• Work to complete:
Please transcribe exactly, and only, the lines of the data below between the line holding "Home (53, 46)" and the line holding "[Tiktok] (899, 1783)", inclusive.

• Material supplied:

◆ ◆ ◆

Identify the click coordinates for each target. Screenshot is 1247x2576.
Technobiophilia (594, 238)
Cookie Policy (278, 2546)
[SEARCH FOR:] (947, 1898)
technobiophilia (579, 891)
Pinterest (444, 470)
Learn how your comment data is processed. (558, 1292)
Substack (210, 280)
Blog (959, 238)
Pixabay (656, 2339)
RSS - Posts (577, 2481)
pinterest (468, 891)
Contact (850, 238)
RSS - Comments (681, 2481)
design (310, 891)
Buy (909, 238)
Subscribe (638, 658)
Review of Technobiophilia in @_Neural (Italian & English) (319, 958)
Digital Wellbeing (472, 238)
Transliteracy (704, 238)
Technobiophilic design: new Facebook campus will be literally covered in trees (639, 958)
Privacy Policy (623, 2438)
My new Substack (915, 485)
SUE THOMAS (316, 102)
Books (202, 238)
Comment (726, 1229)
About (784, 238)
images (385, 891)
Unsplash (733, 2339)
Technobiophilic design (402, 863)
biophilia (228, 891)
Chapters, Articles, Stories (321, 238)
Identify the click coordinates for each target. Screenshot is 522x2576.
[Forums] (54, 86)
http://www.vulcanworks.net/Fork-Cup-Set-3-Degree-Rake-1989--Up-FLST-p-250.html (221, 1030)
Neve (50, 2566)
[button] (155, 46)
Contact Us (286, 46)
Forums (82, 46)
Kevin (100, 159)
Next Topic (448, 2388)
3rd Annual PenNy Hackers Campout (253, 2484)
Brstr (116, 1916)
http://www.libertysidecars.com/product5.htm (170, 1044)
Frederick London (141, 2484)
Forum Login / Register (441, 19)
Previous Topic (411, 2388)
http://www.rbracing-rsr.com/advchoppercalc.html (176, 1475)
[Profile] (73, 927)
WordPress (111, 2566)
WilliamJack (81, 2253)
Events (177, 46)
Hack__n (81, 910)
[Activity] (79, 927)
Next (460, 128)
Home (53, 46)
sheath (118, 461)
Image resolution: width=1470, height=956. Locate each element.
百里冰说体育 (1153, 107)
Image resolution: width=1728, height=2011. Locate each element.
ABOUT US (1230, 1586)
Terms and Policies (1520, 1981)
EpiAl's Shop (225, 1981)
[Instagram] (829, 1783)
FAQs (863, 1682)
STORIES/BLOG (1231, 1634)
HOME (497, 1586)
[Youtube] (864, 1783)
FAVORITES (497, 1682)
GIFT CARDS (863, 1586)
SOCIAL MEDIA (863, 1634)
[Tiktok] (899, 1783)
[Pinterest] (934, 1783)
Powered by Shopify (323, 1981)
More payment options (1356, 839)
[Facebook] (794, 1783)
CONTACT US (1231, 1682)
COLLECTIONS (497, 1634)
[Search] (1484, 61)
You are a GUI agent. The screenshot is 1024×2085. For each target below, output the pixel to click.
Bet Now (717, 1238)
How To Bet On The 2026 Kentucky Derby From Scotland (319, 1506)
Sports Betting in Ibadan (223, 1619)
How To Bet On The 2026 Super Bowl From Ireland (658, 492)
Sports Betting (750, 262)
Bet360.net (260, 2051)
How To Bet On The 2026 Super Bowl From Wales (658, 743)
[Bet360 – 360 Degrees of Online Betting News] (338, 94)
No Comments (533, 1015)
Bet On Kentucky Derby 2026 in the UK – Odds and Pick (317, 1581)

◆ ◆ ◆

• Output of the task:
Home (53, 46)
sheath (118, 461)
Image resolution: width=1470, height=956. Locate each element.
百里冰说体育 (1153, 107)
Image resolution: width=1728, height=2011. Locate each element.
ABOUT US (1230, 1586)
Terms and Policies (1520, 1981)
EpiAl's Shop (225, 1981)
[Instagram] (829, 1783)
FAQs (863, 1682)
STORIES/BLOG (1231, 1634)
HOME (497, 1586)
[Youtube] (864, 1783)
FAVORITES (497, 1682)
GIFT CARDS (863, 1586)
SOCIAL MEDIA (863, 1634)
[Tiktok] (899, 1783)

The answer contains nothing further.